Early in July, a friend and I were having a discussion about Gore Vidal and his writing. I had never read anything by him but always meant to. My friend has read many of his books and is a great fan. Is it coincidence that a few days later Mr. Vidal died?
Of course, I had to run to the library and get one of his book and I( thought that short stories would be a good place to start.
The Robin is from the Short story collection Clouds and Eclipses. The narrator is an adult recalling what happened when he was a nine year old and I assume him to be a boy. He explained how tough he use to be. He liked “magazines sold in drug stores, with pictures of young women.”
In fourth grade he had a friend, Oliver. The both loved violence and torture and sometimes even stole things from stores. He described what his country school was like. One day in October they were walking in the school yard and spotted a robin on the ground with a broken wing. They knew that the bird wouldn’t survive and thought they should put it out of it’s misery. They discussed how to do it. They decided..
The Robin is both a coming of age story and a story of two boys learning about ethics. I found it deeply moving and am looking forward to reading more of the stories in this book.
John of The Book Mine Set reviewed this story back in April, 2010. I had added it to my TBR and finally read it last night.
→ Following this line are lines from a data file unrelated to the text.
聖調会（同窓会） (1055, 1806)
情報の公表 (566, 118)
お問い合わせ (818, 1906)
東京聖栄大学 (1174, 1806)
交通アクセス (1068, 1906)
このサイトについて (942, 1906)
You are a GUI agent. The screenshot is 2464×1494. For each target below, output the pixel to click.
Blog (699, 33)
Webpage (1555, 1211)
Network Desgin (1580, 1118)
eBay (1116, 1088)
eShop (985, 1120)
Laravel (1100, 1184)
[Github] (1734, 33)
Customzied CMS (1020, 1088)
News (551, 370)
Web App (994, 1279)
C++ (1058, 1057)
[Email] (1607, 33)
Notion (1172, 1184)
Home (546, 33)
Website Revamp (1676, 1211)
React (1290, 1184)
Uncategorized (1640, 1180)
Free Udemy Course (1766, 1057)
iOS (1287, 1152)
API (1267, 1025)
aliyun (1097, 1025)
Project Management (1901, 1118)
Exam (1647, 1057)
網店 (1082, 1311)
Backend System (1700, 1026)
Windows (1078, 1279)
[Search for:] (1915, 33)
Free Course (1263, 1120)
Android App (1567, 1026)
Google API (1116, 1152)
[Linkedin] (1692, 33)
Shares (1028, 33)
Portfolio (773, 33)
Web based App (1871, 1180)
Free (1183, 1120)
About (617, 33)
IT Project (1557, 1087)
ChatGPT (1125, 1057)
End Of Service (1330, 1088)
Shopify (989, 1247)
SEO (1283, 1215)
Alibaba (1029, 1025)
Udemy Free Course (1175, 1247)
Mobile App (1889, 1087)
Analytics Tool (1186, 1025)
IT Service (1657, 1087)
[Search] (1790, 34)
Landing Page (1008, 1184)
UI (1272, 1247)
The Yellow Eye is written like a type of urban legend. Willow, an 11 year old girl has been on the road all day with her father when they run out of gas. Her father sees lights up ahead and tells Willow that he is going to walk there to try to get help. She is afaid to stay in the car alone but he tells her to go to sleep and that he would be back soon. Soon she spots a wolf that comes to try to get into the car through the windshield and then..
What happens seems to be a product of the girl’s wild imagination, but is it? Brayden Hirsch writes a creepy story that reminds me of stories we use to tell each other, as children at slumber parties. You know the ones, where the flashlight comes out and you know it’s time for scary stories.
I can certainly see this story working for children at a slumber party but for me, there was too much suspension of belief involved to begin with. What responsible parent would leave his terrified 11 year old alone in a car, rather than bring her with him. Also, he left the trunk open and didn’t even tell her to lock the doors. Other than that, Hirsch did a great job bulding up the tension to the climax.
Unfortunatly, the story doesn’t appear to be available on the internet any longer. The author’s wordpress blog is gone.